E porti l’impronta di mia ferita
sei tutta lacera tutta scucita
per questo appunto mi sei più cara
camicia rossa camicia rara

Odi la gloria dell’ardimento
il tuo colore mette spavento
Venezia e Roma poi nella fossa
cadremo assieme camicia rossa

Quando all’appello di Garibaldi
a un di que’ mille suoi prodi e baldi
daremo insieme fuoco alla mina
camicia rossa garibaldina.

(4) Grazie al depistaggio internazionalista, non abbiamo avuto né una vera rivoluzione protestante, né una vera rivoluzione illuminista, ma solo un esperimento romantico,  ed abbiamo dovuto aspettare il Fascismo affinché questi fallimenti culturali  trovassero,  grazie all’esplosione irrazionalista di  Sorel e Nietzsche,  la loro logica vendetta.

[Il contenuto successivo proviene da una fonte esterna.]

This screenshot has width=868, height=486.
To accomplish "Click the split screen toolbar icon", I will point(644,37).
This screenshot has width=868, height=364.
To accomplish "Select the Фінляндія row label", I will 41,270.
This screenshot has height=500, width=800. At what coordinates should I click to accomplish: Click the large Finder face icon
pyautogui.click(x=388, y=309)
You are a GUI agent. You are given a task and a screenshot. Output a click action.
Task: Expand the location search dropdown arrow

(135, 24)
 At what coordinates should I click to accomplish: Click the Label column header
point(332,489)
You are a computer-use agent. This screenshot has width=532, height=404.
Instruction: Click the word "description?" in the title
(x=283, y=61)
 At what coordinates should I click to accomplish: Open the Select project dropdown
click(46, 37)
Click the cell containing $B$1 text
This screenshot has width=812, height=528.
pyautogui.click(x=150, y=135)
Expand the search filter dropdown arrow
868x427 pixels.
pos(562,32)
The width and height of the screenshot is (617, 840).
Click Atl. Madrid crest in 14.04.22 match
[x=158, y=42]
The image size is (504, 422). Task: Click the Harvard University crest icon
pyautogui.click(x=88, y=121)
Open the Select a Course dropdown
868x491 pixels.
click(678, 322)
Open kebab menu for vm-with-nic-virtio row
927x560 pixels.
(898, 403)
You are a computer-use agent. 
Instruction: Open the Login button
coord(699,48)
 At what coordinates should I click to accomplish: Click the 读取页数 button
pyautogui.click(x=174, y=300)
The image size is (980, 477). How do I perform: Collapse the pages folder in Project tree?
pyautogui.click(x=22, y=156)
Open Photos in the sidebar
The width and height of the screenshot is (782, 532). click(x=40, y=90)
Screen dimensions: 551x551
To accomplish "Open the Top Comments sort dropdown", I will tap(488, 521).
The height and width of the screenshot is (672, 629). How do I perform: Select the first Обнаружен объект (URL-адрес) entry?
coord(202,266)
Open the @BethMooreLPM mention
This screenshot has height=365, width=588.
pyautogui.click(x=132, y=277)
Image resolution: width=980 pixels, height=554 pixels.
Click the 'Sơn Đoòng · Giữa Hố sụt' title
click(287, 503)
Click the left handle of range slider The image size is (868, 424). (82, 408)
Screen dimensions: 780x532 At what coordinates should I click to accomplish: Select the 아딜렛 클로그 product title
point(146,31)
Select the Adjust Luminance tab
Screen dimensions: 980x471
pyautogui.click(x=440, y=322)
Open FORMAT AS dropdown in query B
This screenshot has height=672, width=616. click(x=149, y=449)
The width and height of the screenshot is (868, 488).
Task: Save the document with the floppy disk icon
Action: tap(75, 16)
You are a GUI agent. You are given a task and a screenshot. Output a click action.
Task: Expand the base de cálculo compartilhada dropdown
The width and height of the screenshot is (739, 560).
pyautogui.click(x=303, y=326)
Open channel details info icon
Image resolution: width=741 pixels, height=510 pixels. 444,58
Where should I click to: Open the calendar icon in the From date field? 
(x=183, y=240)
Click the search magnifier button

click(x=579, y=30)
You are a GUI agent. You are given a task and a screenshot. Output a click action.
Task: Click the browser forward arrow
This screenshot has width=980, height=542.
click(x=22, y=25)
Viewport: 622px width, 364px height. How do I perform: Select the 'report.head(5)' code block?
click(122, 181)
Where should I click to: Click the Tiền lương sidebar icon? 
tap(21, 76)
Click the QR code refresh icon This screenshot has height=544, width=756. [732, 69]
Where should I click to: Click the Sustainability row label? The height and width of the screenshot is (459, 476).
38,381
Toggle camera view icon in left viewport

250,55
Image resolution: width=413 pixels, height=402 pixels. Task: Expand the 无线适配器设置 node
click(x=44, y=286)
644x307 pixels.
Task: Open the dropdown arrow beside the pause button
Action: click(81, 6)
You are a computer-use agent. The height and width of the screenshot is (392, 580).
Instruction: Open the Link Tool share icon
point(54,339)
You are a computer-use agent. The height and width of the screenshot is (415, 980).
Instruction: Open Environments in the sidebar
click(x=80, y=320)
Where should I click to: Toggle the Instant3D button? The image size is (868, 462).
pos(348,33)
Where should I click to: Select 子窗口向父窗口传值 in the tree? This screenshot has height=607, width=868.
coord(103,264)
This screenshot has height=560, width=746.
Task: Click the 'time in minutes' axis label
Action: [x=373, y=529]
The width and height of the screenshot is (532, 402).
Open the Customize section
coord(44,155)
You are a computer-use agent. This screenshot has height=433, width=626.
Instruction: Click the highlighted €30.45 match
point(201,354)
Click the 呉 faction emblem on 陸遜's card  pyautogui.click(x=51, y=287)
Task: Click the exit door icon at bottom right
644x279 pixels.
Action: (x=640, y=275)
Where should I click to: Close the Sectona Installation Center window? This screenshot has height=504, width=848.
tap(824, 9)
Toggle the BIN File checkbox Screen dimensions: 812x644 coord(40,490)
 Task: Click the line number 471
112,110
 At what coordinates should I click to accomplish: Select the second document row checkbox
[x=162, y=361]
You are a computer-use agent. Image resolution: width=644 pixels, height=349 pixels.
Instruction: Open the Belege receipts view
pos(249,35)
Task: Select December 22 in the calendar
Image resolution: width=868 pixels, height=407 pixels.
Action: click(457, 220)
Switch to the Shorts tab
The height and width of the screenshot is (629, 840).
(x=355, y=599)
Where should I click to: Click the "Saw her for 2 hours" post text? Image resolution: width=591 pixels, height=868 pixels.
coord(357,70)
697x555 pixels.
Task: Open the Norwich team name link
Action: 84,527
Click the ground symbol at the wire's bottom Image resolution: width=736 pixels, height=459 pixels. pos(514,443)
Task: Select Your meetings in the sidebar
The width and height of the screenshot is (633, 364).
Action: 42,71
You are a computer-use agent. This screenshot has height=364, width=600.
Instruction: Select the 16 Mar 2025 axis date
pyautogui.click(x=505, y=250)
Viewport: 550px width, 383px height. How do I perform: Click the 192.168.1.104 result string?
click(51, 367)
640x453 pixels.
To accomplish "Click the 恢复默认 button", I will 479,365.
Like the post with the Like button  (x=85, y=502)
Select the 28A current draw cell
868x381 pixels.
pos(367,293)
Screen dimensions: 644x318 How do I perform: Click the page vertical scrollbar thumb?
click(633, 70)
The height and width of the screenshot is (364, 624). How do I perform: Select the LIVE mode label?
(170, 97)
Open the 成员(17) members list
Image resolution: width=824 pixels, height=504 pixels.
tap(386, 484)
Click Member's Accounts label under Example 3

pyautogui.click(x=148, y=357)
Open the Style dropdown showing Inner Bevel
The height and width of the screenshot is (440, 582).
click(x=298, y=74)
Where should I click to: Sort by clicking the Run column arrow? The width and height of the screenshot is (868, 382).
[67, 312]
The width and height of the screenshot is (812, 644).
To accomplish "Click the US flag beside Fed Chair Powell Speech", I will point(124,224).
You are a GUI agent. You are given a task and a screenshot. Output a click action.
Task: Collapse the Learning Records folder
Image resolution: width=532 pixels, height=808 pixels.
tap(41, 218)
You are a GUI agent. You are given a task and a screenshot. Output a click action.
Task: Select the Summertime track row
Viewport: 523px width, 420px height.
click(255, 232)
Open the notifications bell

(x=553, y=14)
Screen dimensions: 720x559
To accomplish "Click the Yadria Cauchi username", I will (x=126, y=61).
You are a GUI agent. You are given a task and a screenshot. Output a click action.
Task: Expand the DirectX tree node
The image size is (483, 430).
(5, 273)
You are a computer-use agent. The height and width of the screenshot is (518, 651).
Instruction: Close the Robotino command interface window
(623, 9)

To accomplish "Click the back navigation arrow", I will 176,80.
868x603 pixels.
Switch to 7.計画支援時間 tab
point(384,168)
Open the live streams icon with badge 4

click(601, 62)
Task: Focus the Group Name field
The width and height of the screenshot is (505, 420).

Eppure neanche in questo caso,  si è  riusciti a sradicare in Italia  la malapianta del trasformismo codino, del riciclo delle classi dirigenti, quell’’italico gattopardismo da operetta che ama da sempre “Fare Futuro” sulla pelle degli altri.

(5) La ricostruzione dell’adesione  alla Giovane Italia, che prevedeva un rituale di sacrificio estremo e finale,  viene ricostruita dettagliatamente in alcune scene iniziali del film.